## DATA PROVIDED
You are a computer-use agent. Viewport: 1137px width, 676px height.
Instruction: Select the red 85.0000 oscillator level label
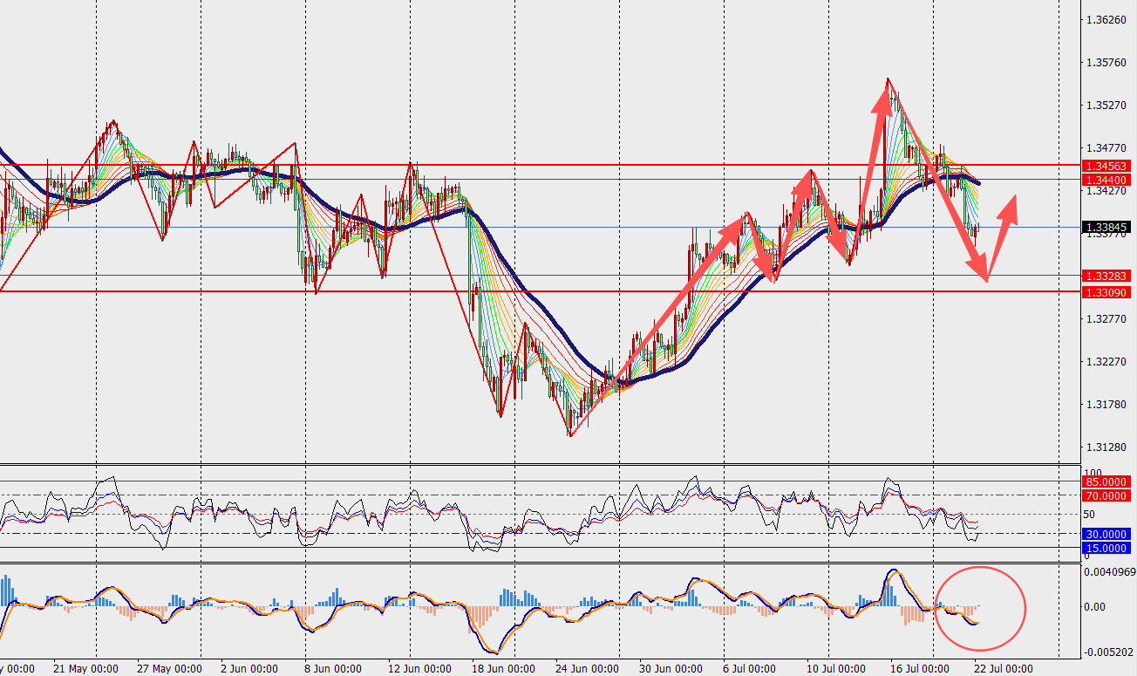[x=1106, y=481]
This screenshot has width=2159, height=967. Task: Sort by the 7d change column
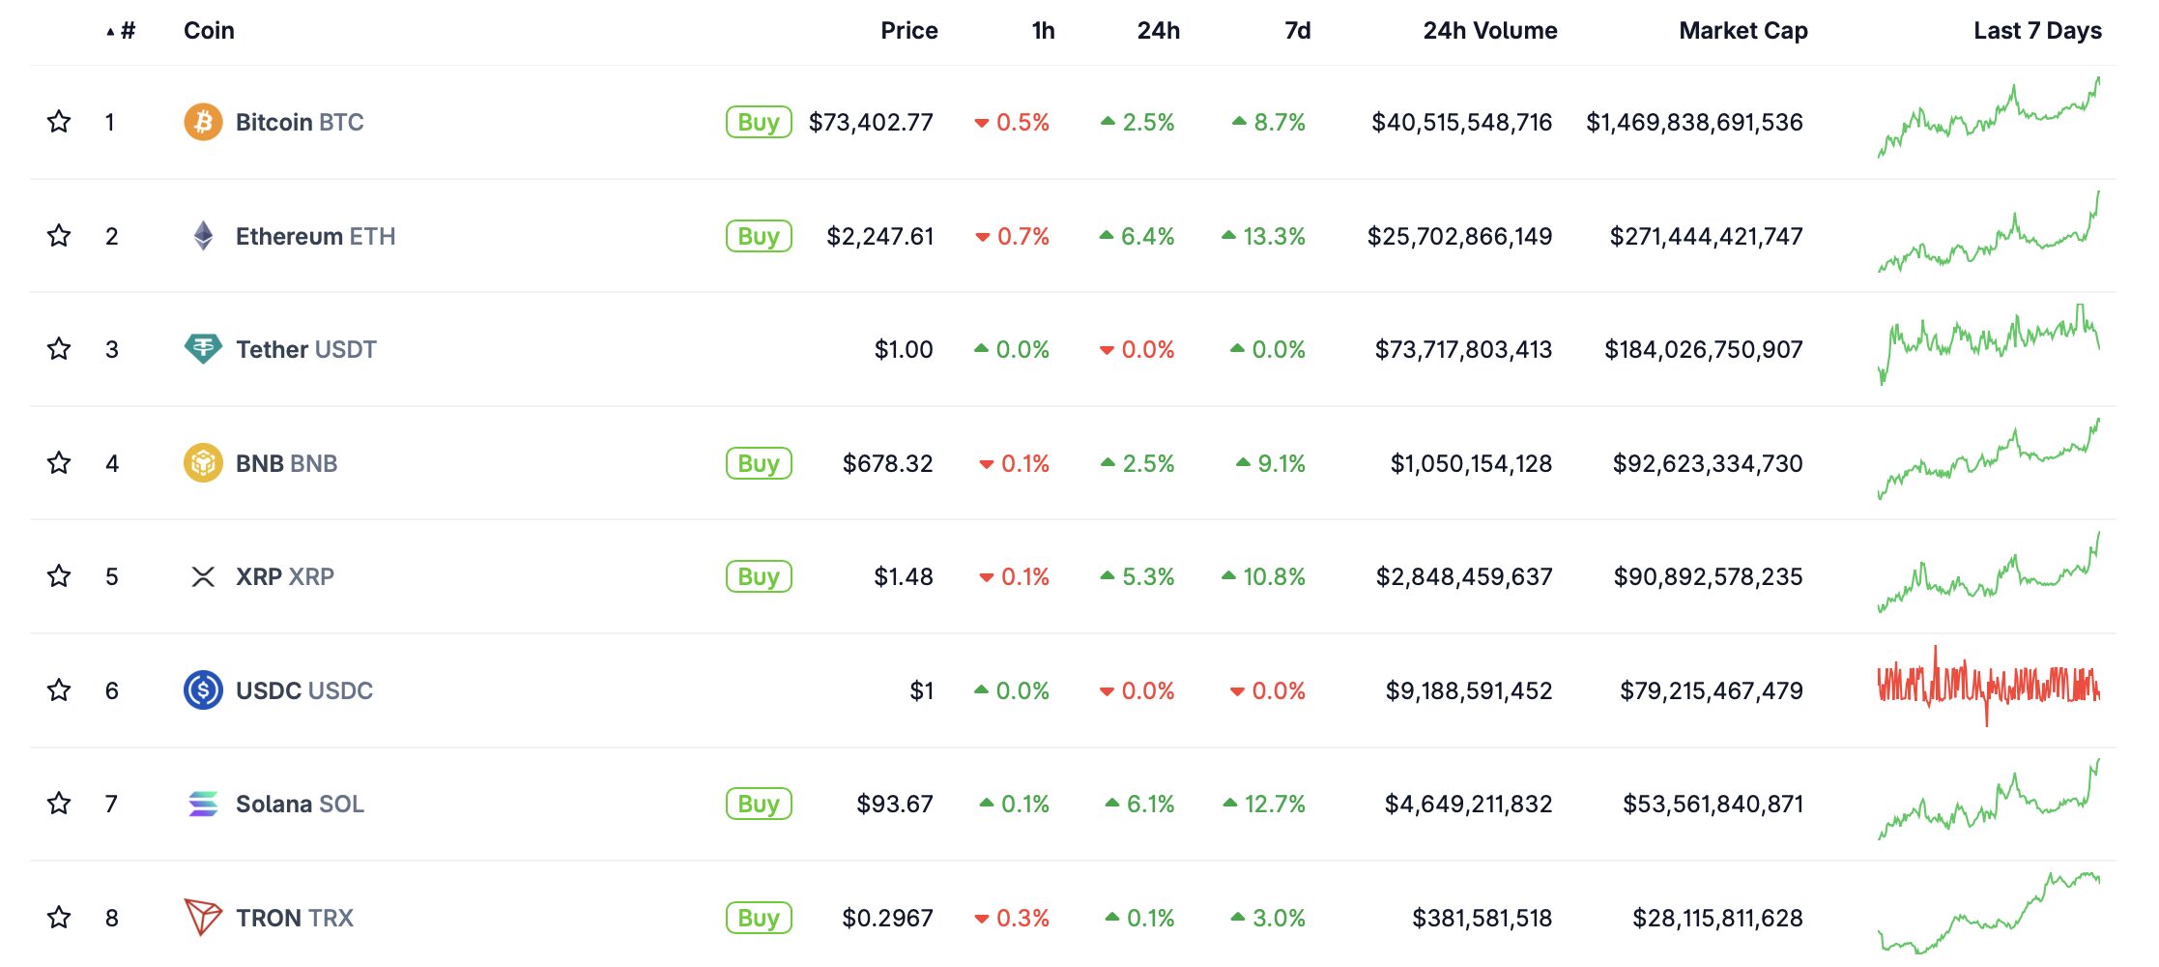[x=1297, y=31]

## TASK PROMPT
Your task is to retype the listing exactly, without its pictures.

## REPLY TO THE EXERCISE
You are a computer-use agent. Viewport: 1137px width, 676px height.
Instruction: Select the red 85.0000 oscillator level label
[x=1106, y=481]
This screenshot has width=2159, height=967. Task: Sort by the 7d change column
[x=1297, y=31]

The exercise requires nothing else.